━━━━━ Texto dado

Muito interessante também, e digna de reflexão, é a análise que o autor faz da relação de conflito entre o intelectual português e o Estado, que o rejeita, não permitindo à intelectualidade do seu tempo fornecer o contributo devido para o seu progresso, demonstrando uma secular alergia às ideias:

«A relação intemporal entre o intelectual português e as instituições socialmente dominantes podem resumir-se em três momentos paradigmáticos: 1) uma fase de aproximação, de empenhamento e de voluntária adequação ou de tentativa de transformação do destino geral de Portugal; 2) por motivos circunstanciais, que muito diferem de autor para autor, vinculando-o ao seu tempo, o intelectual português sofre, em certo momento, um profundo desencantamento com o estado conjuntural do país, cuja consciencialização o força ou a desistir de transformar Portugal, interiorizando-se ou exilando--se no estrangeiro, abandonando o seu antigo empenhamento, concentrando-se na sua obra estética ou filosófica individual; ou a reiterar o seu compromisso de transformar Portugal, criando uma obra alternativa à visão social e política dominante; 3) no final da vida ou após a morte, a obra do intelectual português é recuperada pelas instituições dominantes do Estado, da Universidade ou da Igreja, que a estatui como um dos mais salientes vectores da cultura portuguesa, passando então a ser tão santificada pelas novas gerações escolares quanto antes fora abominada e desprezada pelas anteriores.»

━━━━━━━━━━
━━━━━ Material em bruto

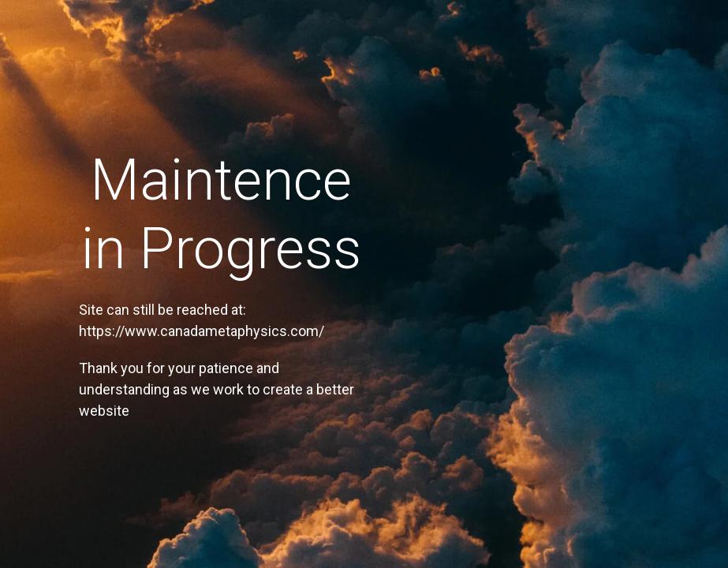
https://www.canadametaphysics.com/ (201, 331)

━━━━━━━━━━
━━━━━ Material em bruto

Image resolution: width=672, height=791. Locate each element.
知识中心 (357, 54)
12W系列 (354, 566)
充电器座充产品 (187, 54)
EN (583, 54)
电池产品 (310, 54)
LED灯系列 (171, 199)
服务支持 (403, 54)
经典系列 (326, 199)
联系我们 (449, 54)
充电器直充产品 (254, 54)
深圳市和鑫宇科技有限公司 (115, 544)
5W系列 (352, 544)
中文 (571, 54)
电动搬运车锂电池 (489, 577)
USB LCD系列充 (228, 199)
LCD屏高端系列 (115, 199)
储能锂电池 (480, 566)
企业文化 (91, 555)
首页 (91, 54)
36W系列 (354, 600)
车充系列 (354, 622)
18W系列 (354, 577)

━━━━━━━━━━

→ Enunciado da tarefa: Pode retomar o texto sobre a relação entre o intelectual português e o Estado e continuá-lo a partir da última frase?

→ Resposta do exercício:
«De qualquer que seja a forma, quaisquer que sejam as circunstâncias individuais, o exílio torna-se o seu destino pessoal, sofrendo duplamente a amargura de uma pátria a seus olhos torta e incorrigível (como os intelectuais da primeira vertente) e a amargura da ausência desta, duplo húmus donde frutificará a sua obra posterior, cruzando e unindo o lirismo melancólico motivado pela ausência da pátria ao revolucionarismo cultural das suas ideias de endireitamento da história de Portugal. Ao exílio (externo) acresce, não raro, um exílio interior, psicológico, elevando as múltiplas carências económicas sofridas e a consciência da insatisfação pessoal à figura de um calvário resignado como resgate do estado decadentista de Portugal.
O exílio externo (na Europa ou peregrinando nos longes do Império) tem sido, desde o século XVI, a marca mais pertinente do intelectual português. Uns, não deixando de se preocupar com Portugal, desinteressam-se do destino político deste, buscando no estrangeiro ou na solidão do Império a realização da sua obra numa atmosfera social mais propiciatória: Garcia da Horta, Francisco Sanches, Camões, o padre jesuíta Inácio Monteiro e Manuel Teixeira-Gomes, mas também Damião de Góis, Adolfo Casais Monteiro, Manuel Valadares, Fidelino de Figueiredo, Manuel Rodrigues Lapa, Fernando Gil, bem como inúmeros pintores portugueses do século XX exilados em Paris e Londres (Vieira da Silva, Paula Rego, Lourdes de Castro, Costa Pinheiro, René Bertholo, Jorge Martins...).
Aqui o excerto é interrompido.